Most are employed illegally and exploited.

“I received 1,500 thai baht ($47) for working 60 hours a week in a kitchen,” RK explains. “But my boss even took this away after three months because he was scared of getting caught.”

With the threat of arrest and detention constantly looming, avoiding unwanted attention from authorities is the foremost daily consideration.

With the vast majority of migrants confined to poorer Thai communities on the city’s outskirts, keeping a low profile is a must. Most spend long days confined to crowded and squalid apartments.

“Immigration [officials] bang on the doors almost every week shouting ‘Somalis come out!’. Sometimes they come inside and take people,” says 18-year-old Abdirahim, a member of a minority clan threatened with violence in his home city of Mogadishu. He arrived in Bangkok alone at the age 15.

He shares a single-room apartment with four other Somali men, none of whom are older than 20 and all are also members of minority clans in Somalia at risk of violence. The men estimate that there are seven other apartments in the building housing people of African and Middle Eastern origin living in similar circumstances.

This consigns them to a life subsisting on irregular handouts from increasingly stretched refugee support networks

Despite having had their claims of asylum verified through extensive interviews and background checks as part of UNCHR’s Refugee Status Determination – with all carrying identity cards stating as much – Abdirahim and his roommates remain too frightened to leave their home unless absolutely essential.

“I’m scared to go out or I will be arrested and locked up again … I’m powerless to do anything to help myself so I just sleep,” he says.

Life inside immigration prisons offers a different kind of misery.

With access heavily restricted, accounts of abysmal conditions are known only from the testimonies of former detainees released on a now-defunct bail system that was operated at the discretion of immigration officials until mid-2016.

“I was in a cell with 120 men, only three times as big as this room,” Abdirahim explains, gesturing to his cramped apartment of 350 square feet. “Food was rice and soup twice a day. I would sleep on the concrete floor and only saw the sun every three days.”

Despite several attempts, representatives of the Thai Immigration Bureau for comment did not respond to Al Jazeera’s request for comment.

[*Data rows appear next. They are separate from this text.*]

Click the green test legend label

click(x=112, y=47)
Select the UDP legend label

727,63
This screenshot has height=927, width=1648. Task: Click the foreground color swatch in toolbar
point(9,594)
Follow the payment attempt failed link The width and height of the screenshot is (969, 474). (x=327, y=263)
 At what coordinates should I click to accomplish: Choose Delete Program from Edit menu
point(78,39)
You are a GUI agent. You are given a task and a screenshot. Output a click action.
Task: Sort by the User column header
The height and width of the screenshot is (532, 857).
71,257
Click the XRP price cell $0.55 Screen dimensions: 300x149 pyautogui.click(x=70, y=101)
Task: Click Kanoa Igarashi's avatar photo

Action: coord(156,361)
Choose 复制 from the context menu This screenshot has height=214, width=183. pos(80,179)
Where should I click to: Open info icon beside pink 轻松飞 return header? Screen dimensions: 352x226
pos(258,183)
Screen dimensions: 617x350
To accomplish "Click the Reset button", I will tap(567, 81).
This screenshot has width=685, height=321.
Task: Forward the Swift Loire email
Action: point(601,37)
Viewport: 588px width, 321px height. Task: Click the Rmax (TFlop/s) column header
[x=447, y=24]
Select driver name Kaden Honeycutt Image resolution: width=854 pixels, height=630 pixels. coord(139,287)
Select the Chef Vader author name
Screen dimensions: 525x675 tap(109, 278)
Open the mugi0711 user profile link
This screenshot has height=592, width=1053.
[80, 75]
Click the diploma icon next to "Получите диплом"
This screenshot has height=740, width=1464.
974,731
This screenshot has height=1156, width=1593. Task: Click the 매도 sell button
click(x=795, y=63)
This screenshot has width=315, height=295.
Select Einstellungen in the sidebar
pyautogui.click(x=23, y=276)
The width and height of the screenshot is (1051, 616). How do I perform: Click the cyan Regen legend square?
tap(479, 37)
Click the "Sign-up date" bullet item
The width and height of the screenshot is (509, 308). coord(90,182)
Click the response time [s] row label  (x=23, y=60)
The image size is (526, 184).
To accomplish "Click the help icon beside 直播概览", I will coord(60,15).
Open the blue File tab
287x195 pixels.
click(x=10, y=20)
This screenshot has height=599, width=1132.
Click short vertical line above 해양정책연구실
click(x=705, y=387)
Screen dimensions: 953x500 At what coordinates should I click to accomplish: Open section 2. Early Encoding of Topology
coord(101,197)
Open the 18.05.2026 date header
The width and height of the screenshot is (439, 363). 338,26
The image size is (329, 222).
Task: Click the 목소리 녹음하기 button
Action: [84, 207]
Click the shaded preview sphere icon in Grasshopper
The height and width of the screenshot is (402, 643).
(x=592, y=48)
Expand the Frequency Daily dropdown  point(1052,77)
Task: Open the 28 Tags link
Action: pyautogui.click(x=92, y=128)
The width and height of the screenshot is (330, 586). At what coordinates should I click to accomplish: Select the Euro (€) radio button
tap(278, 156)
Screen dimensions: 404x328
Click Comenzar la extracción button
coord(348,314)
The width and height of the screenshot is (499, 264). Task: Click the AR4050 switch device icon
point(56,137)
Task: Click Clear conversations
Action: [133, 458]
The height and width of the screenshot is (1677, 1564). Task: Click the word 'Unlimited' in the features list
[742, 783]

Immigration detention of refugee and asylum-seeking children in Thailand violates the rights of children under international law.

Although he was a minor, Abdirahim spent two years in these conditions between the ages of 15 and 17 before being bailed out by a refugee support charity.

This practice of indefinitely detaining children among adults concerns rights groups. HRW says it violates Thailand’s obligations under international law and puts children at risk of sexual and physical abuse..

When Al Jazeera visited a detention centre, this reporter witnessed at least five children aged up to 10.

The Thai government has publicly affirmed its commitment to ending some immigration practices. In September 2016, Prime Minister Prayut Chan-o-cha pledged to end the detention of refugee children during a speech at the US-hosted Leaders’ Summit on the Global Refugee Crisis.

But UNHCR said it was unable to access figures for the exact number of minors in immigration prisons in Thailand and was unaware of a definitive end date for this practice.

In practice, the future for Bangkok’s refugees and asylum seekers remains precarious.

Phil Robertson, deputy director of HRW’s Asia division, told Al Jazeera that the Thai government has “dragged its feet for decades” on the issue of immigration reforms.

Some officials simply believe that “migrants and refugees do not deserve any better”, he said.

With returning home tantamount to a death sentence for most, receiving asylum in a third country remains perhaps the best hope.

“I wish I never came here,” says Abdirahim, standing on his balcony overlooking a bustling Bangkok street below. “I will go anywhere now. Anywhere where I will be safe and can start living my life.”